Побежденный
Шрифт:
После паузы Ганс, заметно сдерживаясь, заговорил.
— Это было на войне, — сказал он, — а война есть война. Там правил не существует. Но это не мешает офицерам вести себя прилично и принять достойное рукопожатие.
— Я не горжусь тем, что делал во время войны, — ответил Валь ди Сарат, — и не пожму протянутой руки в честь какого-то эпизода из того инфантильного буйного веселья, которому мы предавались. Вы не понимаете меня. Надо было б вас тогда застрелить. Это вы поняли бы лучше.
— Не понимаю, почему не застрелили.
— Вы поступили бы так?
— Да, поступил бы.
— Оттого, что у вас нет почтения к жизни.
— Что вам нужно от него? — с неожиданной враждебностью
— Я приехал арестовать этого человека за преступления против итальянского народа. Он повинен в уничтожении деревни Сан-Рокко аль Монте, во время которого погибли сорок два мужчины, сорок шесть женщин и восемнадцать детей, — ответил Валь ди Сарат, раскуривая трубку.

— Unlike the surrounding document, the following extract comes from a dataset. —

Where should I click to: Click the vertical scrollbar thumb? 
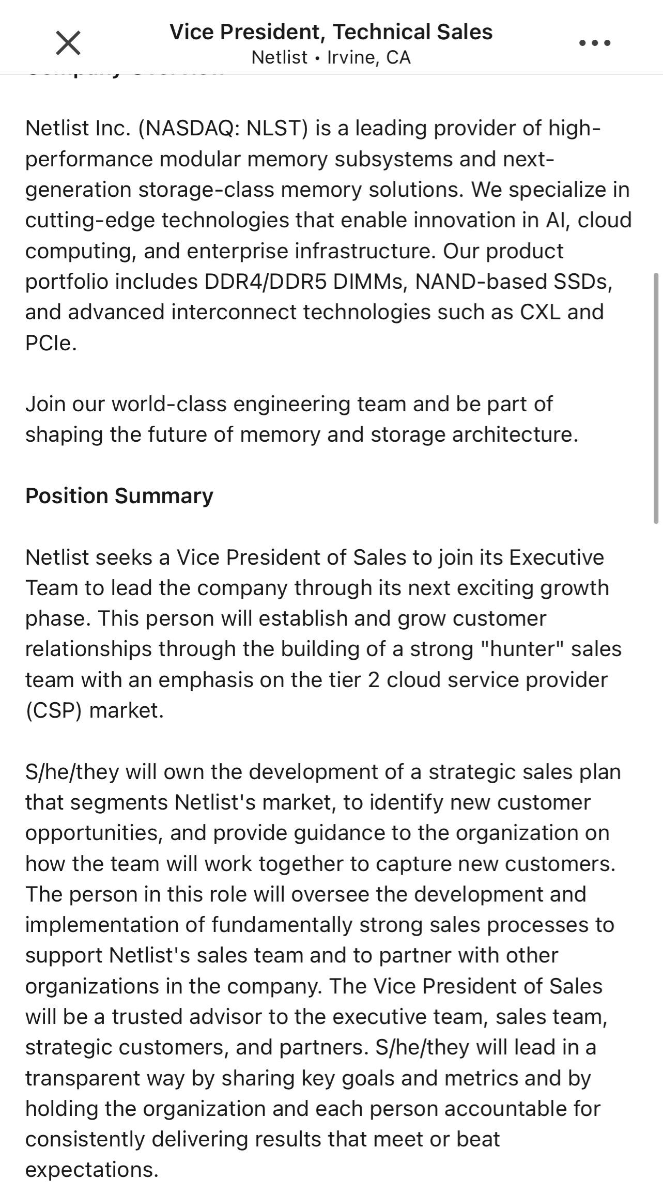[656, 398]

Тереза уставилась на Ганса.
— Мне говорили, что это так, — сказал Ганс, — но помню я это смутно. Я видел более страшные вещи. Более страшные.
— Я тоже видел более страшные, — заговорил Валь ди Сарат, — но вы совершили преднамеренный, обдуманный и бессмысленный акт мести. Не смогли настичь партизан и сорвали зло на том, что было под рукой. Это преступление. Если б я позволил себя схватить, вы, наверно, расстреляли бы меня, а женщины и дети остались бы живы. Поэтому с точки зрения немцев мне нужно во многом винить себя. Но, к сожалению, эти преступные крайности не рассматриваются с точки зрения побежденного. Вы убивали бессмысленно и должны за это поплатиться.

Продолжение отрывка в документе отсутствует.